Intensity, as we define it, is exactly equal to average power (force x distance / time). In other words, how much real work did you do and in what time period? The greater the average power, the greater the intensity. This makes it a measurable fact, not a debatable opinion. Intensity and average power are the variable most commonly associated with optimizing favorable results. Whatever you want from exercise comes faster with intensity. It’s not volume or duration or heart rate or even discomfort. Do more work in less time (without overdoing it), and you’ll get fitter faster.

So why are you resistant to scaling?  Pride and ego.  Those two things are the downfall of many.  Ask yourself this: “Who am I competing against everyday in the box?  The monsters that finish everything RX’d faster than those who scale?  If that isn’t you, don’t be retarded and try to use loads that will slow you down and impede your progression. You are competing against you.  Intensity is a truth only you will know, based upon your output.

“Mr Khalipa, when you finish this WOD, would you mind, um… getting my wife pregnant?

First of all, there is nothing wrong with scaling.  Everyone needs to check their egos.  I sit up on my high horse and talk about BEASTMODE, and truly want to inspire you to flip your fucking switch.  If that means you bite off more than you can destrominate and take too long to finish the metcon (or worse- do stupid shit), you are missing the point.  You’re not elite because your T-shirt says so.  You are elite because you bust your fucking ass.
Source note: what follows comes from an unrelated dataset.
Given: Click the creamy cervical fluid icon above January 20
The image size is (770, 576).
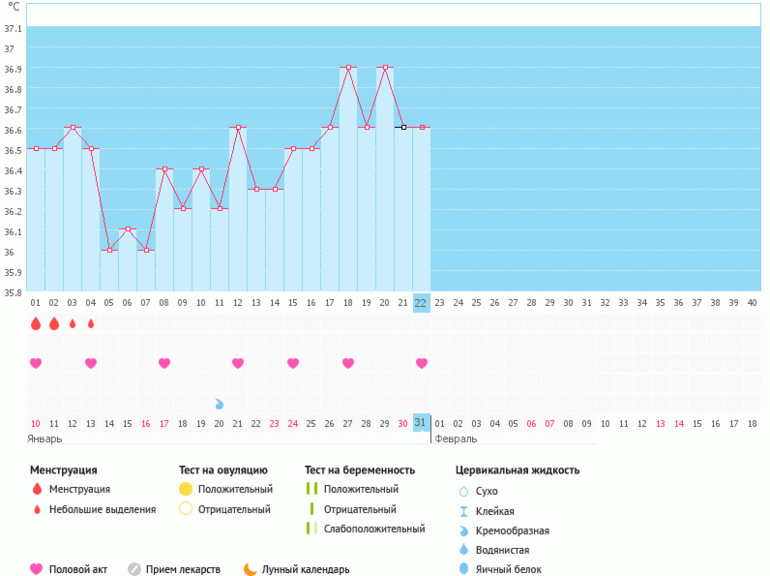Looking at the screenshot, I should point(219,403).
Really, coach? Do I have to scale it?

Intensity demands you identify the ranged time domain based upon your coach’s intentions in the programmed WOD.  Knowing your capabilities (with guidance from your coach), select loads that will allow you to complete the WOD at full intensity relative to the intent.  That’s why coaches like WODs with time caps.  If it takes you 3 hours to complete “Eva”: stop, punch yourself in the genitals and go train for marathons instead.

“Yeah, son! Marathons have way less poods!”

This shit goes both ways.  There are athletes who, when a coach suggests they should go heavier on a WOD, choose to do it RX’d instead.  I have been guilty of this.  I want to do it as RX’d so I compete on a level playing field with everyone else in the box.  Unless it’s an actual competition, that is dumb.  Listen to your coach.  You can do a metcon anywhere, but you can only get CrossFit coaching at a CrossFit affiliate.  I pay for the coaching, not for the workout. 

Either way, when a coach suggests you scale and you don’t like it (because you want to do it RX’d): do what they say anyway.  They know what they are talking about and they know your capabilities.  If you want to prove them wrong, mouthfuck that WOD at the weight they told you to use and do it with a level of intensity that will make the coach say, “Damn.  I should’ve let them do it RX’d.”